As for Miranda, both Consultores 21 and Datos point to a clear Capriles victory. A loss for Chávez's long time right-hand man, incumbent governor Diosdado Cabello, would be psychologically devastating for chavismo and trash Godgiven's hopes of succeeding Chávez in 2013. Chávez is gamely doing all he can to reverse this, even mentioning Capriles by name (only to trash him, of course), something he had never done before.
Anzoátegui, Cojedes and Yaracuy are curious cases. In Anzoátegui, the opposition is running two candidates, and most pollsters predict this has hurt their chances in favor of incumbent chavista governor Tarek William Saab, one of the more moderate chavistas out there (if there is such a thing). But Chávez has been spending a lot of time there, no doubt predicting a late-hatching unity pact among opposition candidates Marcano and HRH Rausseo. In Yaracuy, another state where the incumbent Governor has proven to be a calamity of quasi-biblical proportions, the opposition is counting on the brother of a persecuted popular former Governor.
In Cojedes, the outgoing chavista Governor Yánez Rangel is knee-deep in Maleta-gate, severely damaging the chavista brand in the state. The opposition, on the other hand, is running the popular former Governor, AD's Alberto Galindez, pictured at the top. This is yet another state where Chávez is campaigning hard for his candidate, Teodoro Bolívar, who judging by this ad, has nothing to say other than he's very, very red.
A win for Galindez, like a win for the dissident chavista mayor of Barinas city in Chávez's home state of Barinas, would be very damaging for the government.
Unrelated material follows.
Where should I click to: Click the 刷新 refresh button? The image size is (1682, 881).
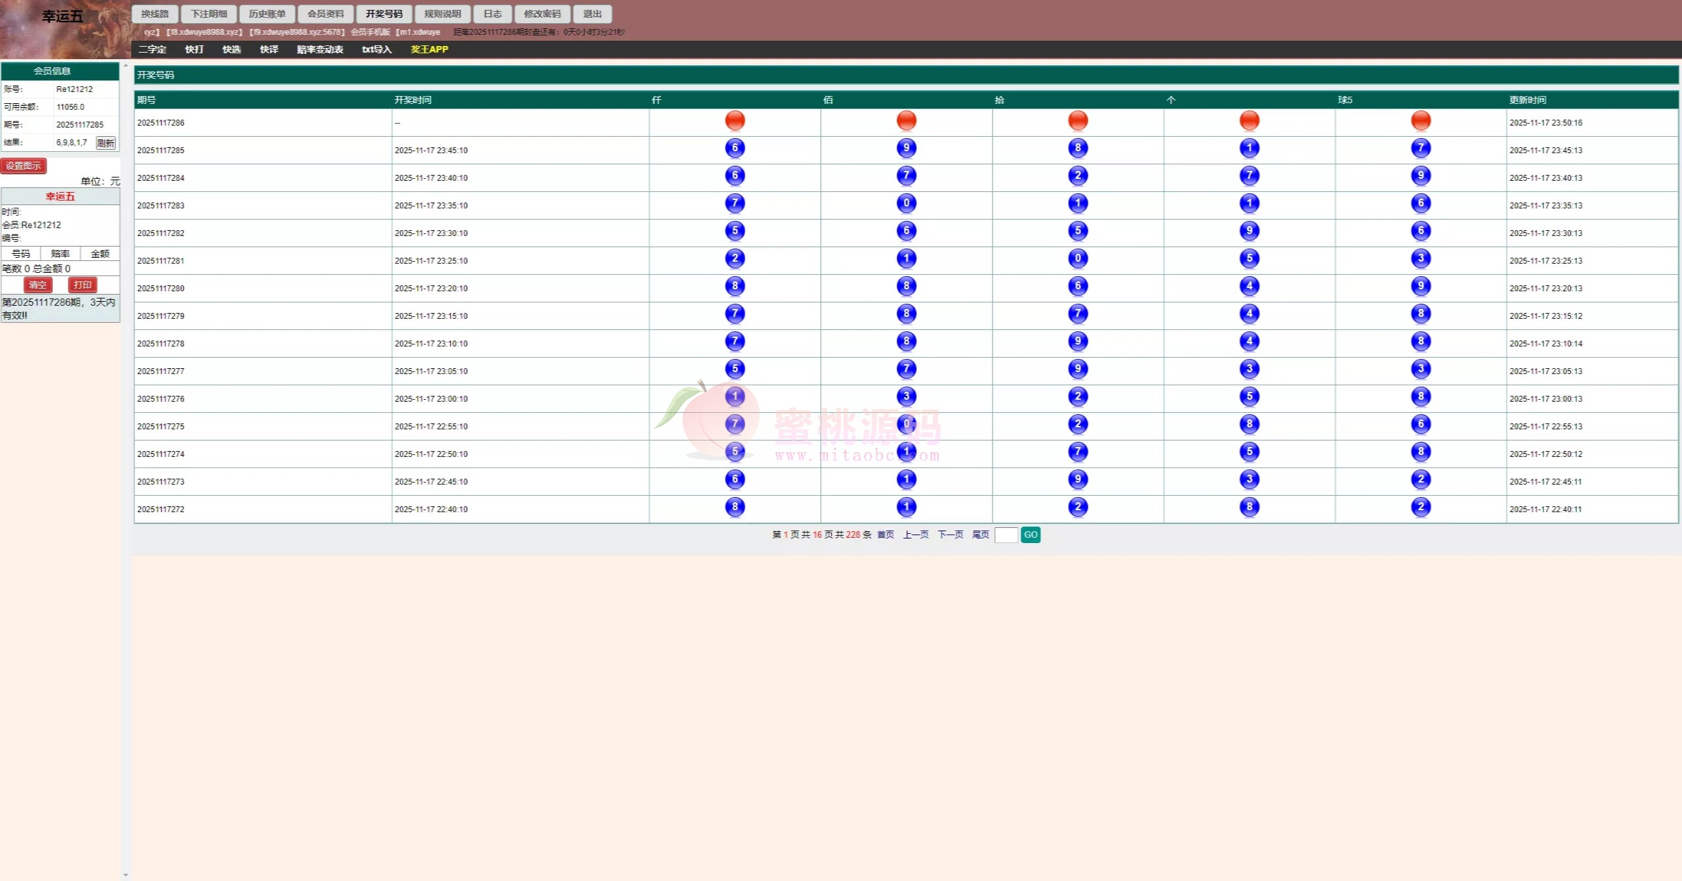105,143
It would break the narrative that the opposition can only win in big cities. By showing they can win in the Chávez stronghold of the Llanos, the opposition will have earned huge bragging rights. Call it the start of the Parapara fightback. Coupled with what is looking like a hugely symbolic win for the opposition in Venezuela's biggest slum, Petare, winning Cojedes and Barinas would seal a very good night for our side.
Chávez is taking a big risk in this election. By involving himself so deeply in local races over which he has limited control, he has set himself up to take the political hit if things don't go well for his side.
Normally, lousy returns from swing states like Carabobo, Miranda, Anzoategui, Cojedes and Barinas could be put down to local factors. But having invested himself so heavily in his crappy candidates, Chávez has forfeited all plausible deniability if people like Mario Silva and Jesse Chacón go down.